“Can you fellows and your ships keep them off of my flitter while I take my readings?”

“We can,” the natives radiated happily.

Four of the armored boneheads were wearing the semi-portable. They had them perched lightly atop their feeding heads, held immovably in place by two arms apiece. One hand sufficed to operate the controls, leaving two hands free to do whatever else might prove in order.

“Let us out!”

The lock opened, the Dhilian warriors sprang out and splashed away to meet the enemy, who were already dashing into the lagoon.

Cloud watched pure carnage. He hoped—yes, there they were! The loyalists, seeing that their cause was not lost, after all, had armed themselves and were smashing into the fray.
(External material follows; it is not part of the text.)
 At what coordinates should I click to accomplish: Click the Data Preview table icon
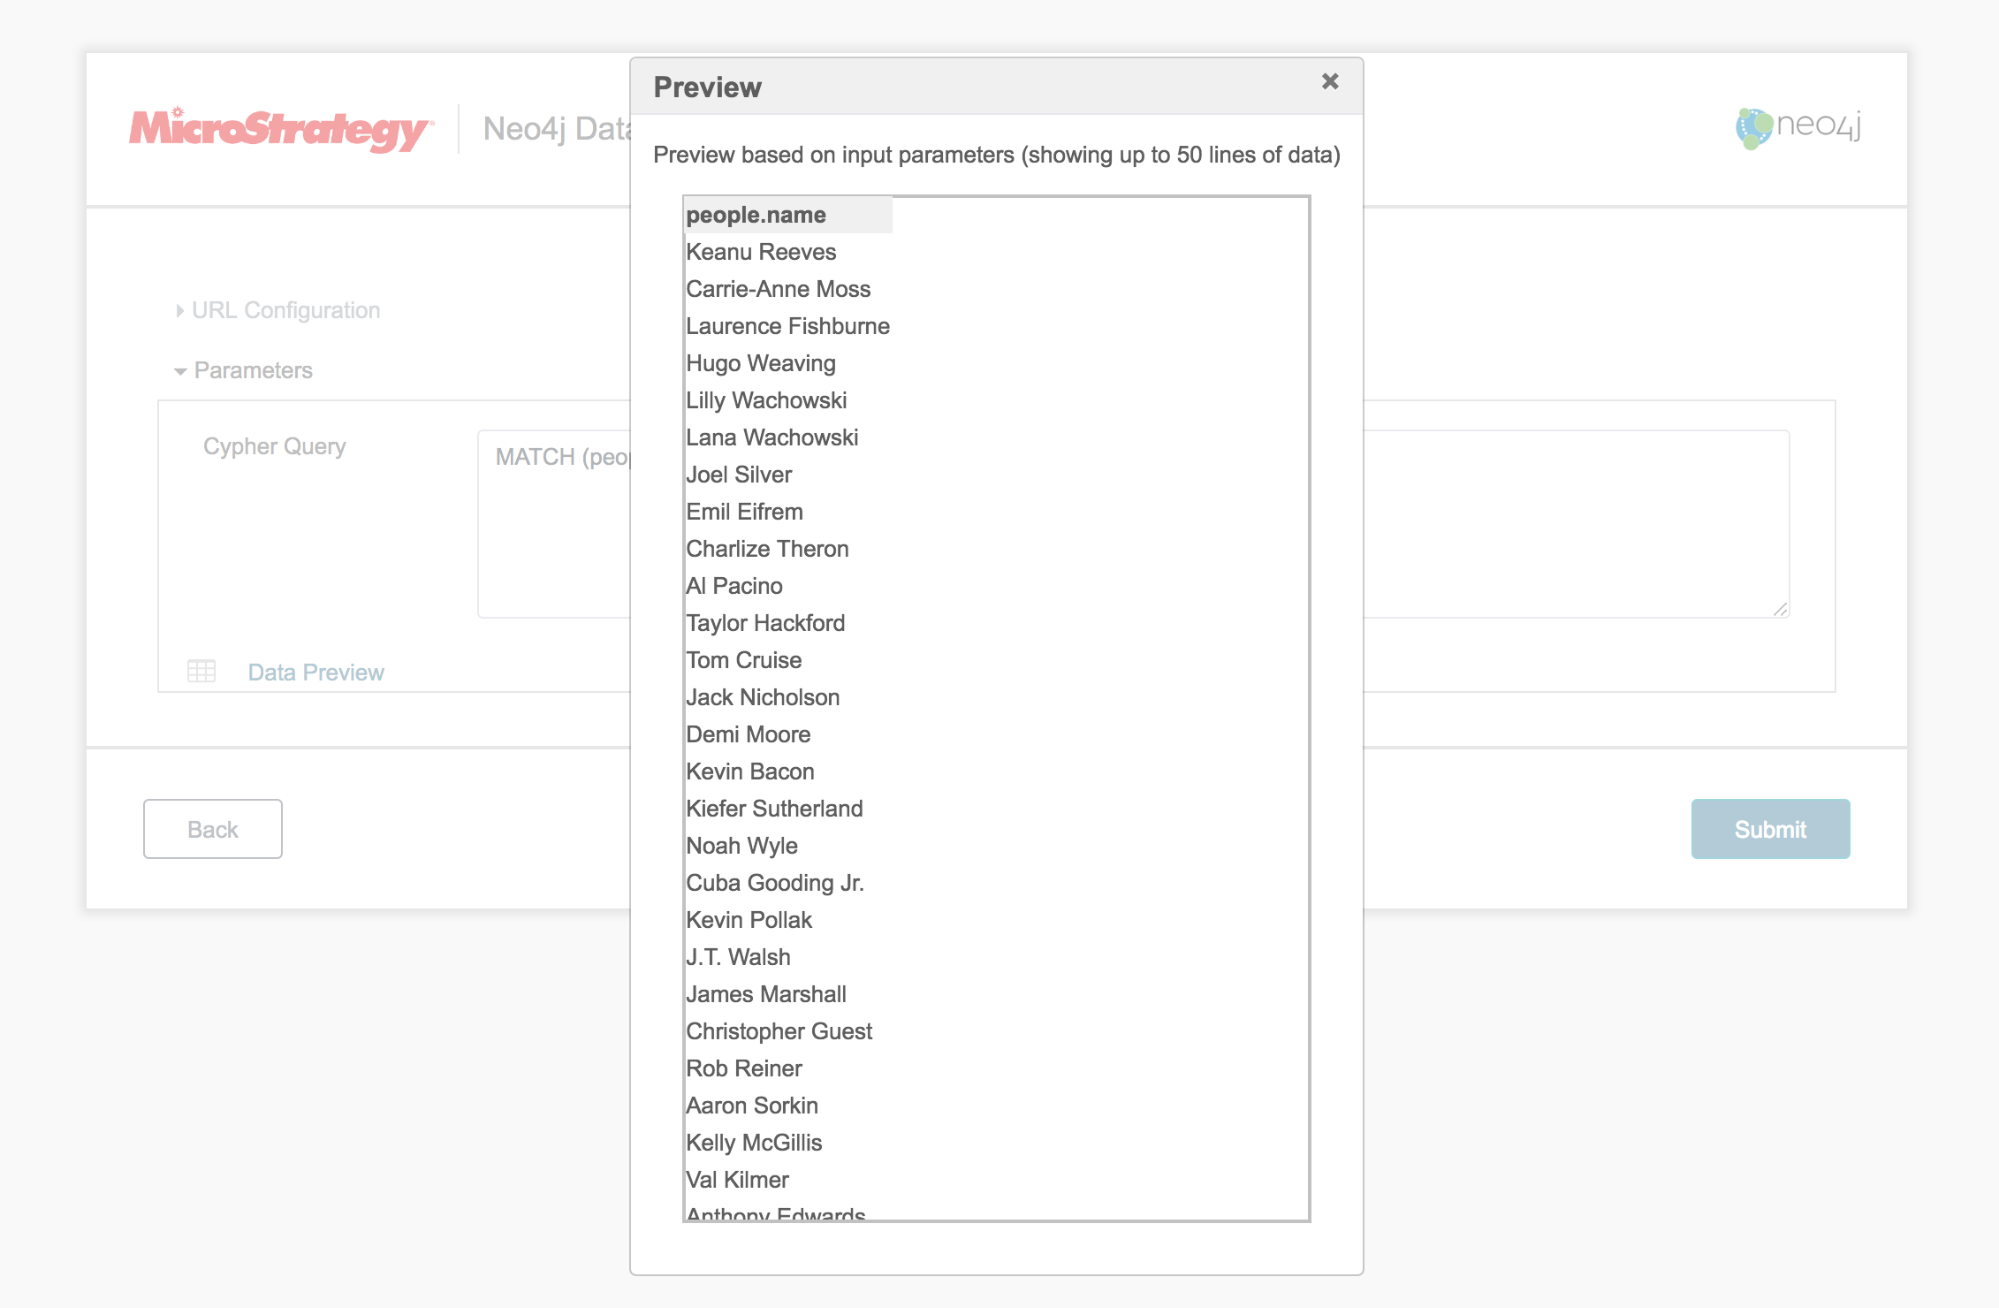click(x=201, y=671)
The Blaster broke out his flitter then, set it down near the vortex, and made his observations. Everything was normal. He selected three bombs from his vast stock, loaded them into the tubes, and lofted. He set his screens, adjusted his goggles, and waited; while far above him and wide around him his guardian Dhilian war-vessels toured watchfully, their drumming blasts a reassuring thunder.

He waited, eyeing the sigma curve as it flowed backward from the recording pen, until he got a ten-second prediction. He shot the flitter forward, solving instantaneously the problems of velocity and trajectory. At exactly the correct instant he released a bomb. He cut his drive and went free.

The bomb sped truly, striking the vortex dead center. It penetrated deeply enough. The carefully-weighed charge of duodec exploded; its energy and that of the vortex combining in a detonation whose like no inhabitant of that solar system had ever even dimly imagined.

The noxious gases and the pall of smoke and pulverized debris blew aside; the frightful waves of lava quieted down. The vortex was out and would remain out. The Blaster drove back to the cruiser and put his flitter away.